[Start of section]

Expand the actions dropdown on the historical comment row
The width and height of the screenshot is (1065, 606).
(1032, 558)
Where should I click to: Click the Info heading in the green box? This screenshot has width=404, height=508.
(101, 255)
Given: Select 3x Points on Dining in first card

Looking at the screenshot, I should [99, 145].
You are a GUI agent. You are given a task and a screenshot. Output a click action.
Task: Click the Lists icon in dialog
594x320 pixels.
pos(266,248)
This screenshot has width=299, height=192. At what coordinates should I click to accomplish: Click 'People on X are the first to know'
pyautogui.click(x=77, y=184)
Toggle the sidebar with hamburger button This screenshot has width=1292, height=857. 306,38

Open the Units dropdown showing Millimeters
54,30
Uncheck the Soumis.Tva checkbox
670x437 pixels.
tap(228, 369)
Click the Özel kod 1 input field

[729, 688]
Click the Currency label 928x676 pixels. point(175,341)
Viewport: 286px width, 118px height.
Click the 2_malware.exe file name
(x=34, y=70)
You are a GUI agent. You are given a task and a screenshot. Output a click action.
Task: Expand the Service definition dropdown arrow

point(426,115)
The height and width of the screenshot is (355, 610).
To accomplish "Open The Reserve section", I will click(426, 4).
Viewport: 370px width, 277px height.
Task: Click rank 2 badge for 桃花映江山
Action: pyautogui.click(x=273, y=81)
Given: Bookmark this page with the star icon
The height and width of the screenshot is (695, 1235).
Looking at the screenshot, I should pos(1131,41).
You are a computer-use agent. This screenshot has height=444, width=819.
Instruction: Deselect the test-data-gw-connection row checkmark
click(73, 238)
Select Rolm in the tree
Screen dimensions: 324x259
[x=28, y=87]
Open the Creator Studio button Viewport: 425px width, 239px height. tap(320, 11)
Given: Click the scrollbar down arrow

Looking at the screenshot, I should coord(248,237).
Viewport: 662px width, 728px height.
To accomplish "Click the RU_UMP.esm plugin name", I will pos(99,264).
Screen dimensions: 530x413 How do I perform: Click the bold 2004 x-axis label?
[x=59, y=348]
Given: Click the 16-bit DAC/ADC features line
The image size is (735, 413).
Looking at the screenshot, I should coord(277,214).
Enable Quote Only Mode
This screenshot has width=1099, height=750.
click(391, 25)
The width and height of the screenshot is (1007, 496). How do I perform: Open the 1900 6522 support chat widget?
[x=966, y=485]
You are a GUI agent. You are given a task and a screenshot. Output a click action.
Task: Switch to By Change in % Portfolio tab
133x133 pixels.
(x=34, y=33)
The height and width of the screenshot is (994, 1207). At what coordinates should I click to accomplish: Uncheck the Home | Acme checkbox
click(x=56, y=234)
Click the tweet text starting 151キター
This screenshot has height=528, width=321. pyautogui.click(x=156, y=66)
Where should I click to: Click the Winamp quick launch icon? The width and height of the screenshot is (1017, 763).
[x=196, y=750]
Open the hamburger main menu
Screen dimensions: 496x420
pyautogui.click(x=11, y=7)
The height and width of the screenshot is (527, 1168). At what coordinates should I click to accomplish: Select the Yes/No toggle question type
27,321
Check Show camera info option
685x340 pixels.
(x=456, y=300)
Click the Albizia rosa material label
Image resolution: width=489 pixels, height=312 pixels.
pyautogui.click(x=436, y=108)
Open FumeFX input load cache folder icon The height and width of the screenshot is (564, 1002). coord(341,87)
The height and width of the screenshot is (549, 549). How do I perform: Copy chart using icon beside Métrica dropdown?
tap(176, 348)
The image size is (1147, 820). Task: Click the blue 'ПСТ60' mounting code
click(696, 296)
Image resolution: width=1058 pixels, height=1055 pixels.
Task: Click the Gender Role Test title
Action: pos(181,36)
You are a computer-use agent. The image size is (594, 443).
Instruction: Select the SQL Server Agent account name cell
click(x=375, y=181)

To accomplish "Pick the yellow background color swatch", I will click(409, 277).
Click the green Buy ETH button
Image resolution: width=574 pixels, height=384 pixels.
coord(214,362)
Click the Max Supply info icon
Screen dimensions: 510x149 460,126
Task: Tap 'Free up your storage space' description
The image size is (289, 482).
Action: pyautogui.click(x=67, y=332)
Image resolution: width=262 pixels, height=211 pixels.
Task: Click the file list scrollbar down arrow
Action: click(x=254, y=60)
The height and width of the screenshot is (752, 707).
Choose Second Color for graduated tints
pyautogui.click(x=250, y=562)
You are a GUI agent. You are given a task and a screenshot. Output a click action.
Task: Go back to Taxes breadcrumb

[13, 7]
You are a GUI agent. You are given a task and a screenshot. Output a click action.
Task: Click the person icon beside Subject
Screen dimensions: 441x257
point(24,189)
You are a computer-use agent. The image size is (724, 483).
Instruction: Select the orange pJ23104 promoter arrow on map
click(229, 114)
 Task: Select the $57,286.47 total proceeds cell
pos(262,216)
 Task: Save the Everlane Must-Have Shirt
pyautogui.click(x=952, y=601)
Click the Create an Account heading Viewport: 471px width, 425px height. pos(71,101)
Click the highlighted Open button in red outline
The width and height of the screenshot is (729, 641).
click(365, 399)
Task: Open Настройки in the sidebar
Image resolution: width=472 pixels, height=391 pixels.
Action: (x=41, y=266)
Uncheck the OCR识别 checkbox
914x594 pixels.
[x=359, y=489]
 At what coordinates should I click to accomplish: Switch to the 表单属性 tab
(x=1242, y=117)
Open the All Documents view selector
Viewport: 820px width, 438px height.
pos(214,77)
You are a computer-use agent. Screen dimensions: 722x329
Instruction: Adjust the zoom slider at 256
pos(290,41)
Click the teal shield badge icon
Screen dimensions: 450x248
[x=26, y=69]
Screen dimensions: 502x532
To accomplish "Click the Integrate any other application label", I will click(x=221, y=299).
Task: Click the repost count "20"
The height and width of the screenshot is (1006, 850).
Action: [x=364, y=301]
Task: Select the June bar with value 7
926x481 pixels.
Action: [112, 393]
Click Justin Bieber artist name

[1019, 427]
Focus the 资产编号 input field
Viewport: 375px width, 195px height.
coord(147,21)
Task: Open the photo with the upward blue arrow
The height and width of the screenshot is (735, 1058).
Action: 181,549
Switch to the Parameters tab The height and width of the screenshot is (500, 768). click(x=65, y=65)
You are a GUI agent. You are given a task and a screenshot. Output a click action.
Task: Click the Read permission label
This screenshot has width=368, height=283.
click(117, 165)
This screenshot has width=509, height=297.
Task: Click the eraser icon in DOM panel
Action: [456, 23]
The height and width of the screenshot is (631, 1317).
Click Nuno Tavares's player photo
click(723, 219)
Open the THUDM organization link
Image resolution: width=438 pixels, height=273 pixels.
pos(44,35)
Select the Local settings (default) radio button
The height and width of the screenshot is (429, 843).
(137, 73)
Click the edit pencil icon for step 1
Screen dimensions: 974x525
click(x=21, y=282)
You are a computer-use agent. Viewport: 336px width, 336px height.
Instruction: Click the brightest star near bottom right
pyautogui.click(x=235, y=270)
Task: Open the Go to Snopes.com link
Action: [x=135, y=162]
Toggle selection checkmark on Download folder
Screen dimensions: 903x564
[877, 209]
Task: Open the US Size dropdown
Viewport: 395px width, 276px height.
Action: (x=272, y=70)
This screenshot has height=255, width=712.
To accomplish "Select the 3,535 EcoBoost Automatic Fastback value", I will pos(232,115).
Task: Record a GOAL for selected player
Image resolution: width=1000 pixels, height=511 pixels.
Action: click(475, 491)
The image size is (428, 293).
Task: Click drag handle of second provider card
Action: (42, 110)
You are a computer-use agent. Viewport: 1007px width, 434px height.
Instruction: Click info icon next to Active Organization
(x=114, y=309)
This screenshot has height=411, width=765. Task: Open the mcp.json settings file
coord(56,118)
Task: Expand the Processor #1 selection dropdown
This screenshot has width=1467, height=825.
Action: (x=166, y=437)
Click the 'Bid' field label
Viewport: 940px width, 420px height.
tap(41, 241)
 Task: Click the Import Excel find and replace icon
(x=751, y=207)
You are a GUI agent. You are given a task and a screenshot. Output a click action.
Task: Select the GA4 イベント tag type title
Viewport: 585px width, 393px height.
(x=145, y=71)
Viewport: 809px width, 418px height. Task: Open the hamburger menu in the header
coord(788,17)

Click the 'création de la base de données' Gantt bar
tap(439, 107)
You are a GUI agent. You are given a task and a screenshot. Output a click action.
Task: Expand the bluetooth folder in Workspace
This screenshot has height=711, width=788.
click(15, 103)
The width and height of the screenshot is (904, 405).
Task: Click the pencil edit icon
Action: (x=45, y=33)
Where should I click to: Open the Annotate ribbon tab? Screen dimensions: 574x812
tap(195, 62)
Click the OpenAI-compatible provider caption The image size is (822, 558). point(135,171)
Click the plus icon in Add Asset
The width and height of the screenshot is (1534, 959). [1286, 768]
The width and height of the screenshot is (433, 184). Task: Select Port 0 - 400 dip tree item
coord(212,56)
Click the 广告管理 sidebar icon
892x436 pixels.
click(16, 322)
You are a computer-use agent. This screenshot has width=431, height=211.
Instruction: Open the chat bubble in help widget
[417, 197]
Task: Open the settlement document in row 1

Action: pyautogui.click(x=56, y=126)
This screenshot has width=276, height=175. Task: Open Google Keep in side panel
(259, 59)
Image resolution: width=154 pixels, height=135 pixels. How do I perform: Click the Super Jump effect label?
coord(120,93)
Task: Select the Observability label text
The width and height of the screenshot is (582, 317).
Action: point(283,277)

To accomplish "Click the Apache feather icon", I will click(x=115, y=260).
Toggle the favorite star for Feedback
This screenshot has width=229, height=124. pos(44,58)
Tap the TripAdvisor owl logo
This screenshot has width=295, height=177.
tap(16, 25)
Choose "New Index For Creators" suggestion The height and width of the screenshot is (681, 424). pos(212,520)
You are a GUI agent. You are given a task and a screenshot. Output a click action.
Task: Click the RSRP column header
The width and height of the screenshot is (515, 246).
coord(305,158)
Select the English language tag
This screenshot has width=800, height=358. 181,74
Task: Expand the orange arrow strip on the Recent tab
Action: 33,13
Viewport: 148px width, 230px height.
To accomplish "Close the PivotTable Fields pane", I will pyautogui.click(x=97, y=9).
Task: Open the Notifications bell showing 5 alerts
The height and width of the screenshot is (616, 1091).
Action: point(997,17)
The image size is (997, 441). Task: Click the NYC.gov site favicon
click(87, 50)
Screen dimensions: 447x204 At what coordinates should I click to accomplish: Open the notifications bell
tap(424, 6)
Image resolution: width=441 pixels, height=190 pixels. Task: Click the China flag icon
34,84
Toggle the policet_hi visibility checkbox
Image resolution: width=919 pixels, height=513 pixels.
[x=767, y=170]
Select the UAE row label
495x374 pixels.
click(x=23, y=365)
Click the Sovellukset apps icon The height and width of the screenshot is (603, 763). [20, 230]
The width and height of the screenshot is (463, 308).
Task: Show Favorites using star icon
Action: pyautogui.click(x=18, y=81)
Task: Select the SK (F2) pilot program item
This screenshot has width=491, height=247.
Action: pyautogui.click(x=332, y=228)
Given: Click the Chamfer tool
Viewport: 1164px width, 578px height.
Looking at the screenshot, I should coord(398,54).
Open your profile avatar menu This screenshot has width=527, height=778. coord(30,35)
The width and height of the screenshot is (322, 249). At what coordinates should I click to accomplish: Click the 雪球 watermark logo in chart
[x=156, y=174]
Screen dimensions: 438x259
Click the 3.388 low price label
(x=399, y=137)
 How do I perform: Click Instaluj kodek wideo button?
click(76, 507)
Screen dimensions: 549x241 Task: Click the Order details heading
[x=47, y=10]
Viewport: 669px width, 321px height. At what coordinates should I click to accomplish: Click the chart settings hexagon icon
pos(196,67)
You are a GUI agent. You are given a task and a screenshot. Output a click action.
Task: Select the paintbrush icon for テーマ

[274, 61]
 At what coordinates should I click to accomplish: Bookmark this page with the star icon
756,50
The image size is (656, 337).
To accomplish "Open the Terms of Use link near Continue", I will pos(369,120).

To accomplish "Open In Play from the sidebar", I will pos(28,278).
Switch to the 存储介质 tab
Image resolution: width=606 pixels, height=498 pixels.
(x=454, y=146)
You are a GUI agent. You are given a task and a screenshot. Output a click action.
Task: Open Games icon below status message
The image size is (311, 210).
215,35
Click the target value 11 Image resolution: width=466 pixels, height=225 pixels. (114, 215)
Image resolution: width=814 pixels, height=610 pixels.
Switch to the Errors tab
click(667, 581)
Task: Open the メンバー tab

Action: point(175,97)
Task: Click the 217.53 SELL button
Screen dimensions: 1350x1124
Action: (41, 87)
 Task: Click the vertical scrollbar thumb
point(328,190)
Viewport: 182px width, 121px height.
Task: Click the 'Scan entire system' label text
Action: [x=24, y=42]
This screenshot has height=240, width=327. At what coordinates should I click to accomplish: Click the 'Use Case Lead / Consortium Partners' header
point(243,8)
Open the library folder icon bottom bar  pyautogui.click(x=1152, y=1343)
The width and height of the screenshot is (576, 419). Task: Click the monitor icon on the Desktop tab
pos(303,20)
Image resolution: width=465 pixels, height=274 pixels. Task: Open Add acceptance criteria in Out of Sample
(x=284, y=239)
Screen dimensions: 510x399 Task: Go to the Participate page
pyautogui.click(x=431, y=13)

[End of section]

• _Goal of the exercise_
Would you please write out, exactly and with no other lines, the stretch of the listing above from the line containing "Switch to the Parameters" through the line containing "You are a computer-use agent. Viewport: 336px"?

• _Task response_
Switch to the Parameters tab The height and width of the screenshot is (500, 768). click(x=65, y=65)
You are a GUI agent. You are given a task and a screenshot. Output a click action.
Task: Click the Read permission label
This screenshot has width=368, height=283.
click(117, 165)
This screenshot has width=509, height=297.
Task: Click the eraser icon in DOM panel
Action: [456, 23]
The height and width of the screenshot is (631, 1317).
Click Nuno Tavares's player photo
click(723, 219)
Open the THUDM organization link
Image resolution: width=438 pixels, height=273 pixels.
pos(44,35)
Select the Local settings (default) radio button
The height and width of the screenshot is (429, 843).
(137, 73)
Click the edit pencil icon for step 1
Screen dimensions: 974x525
click(x=21, y=282)
You are a computer-use agent. Viewport: 336px width, 336px height.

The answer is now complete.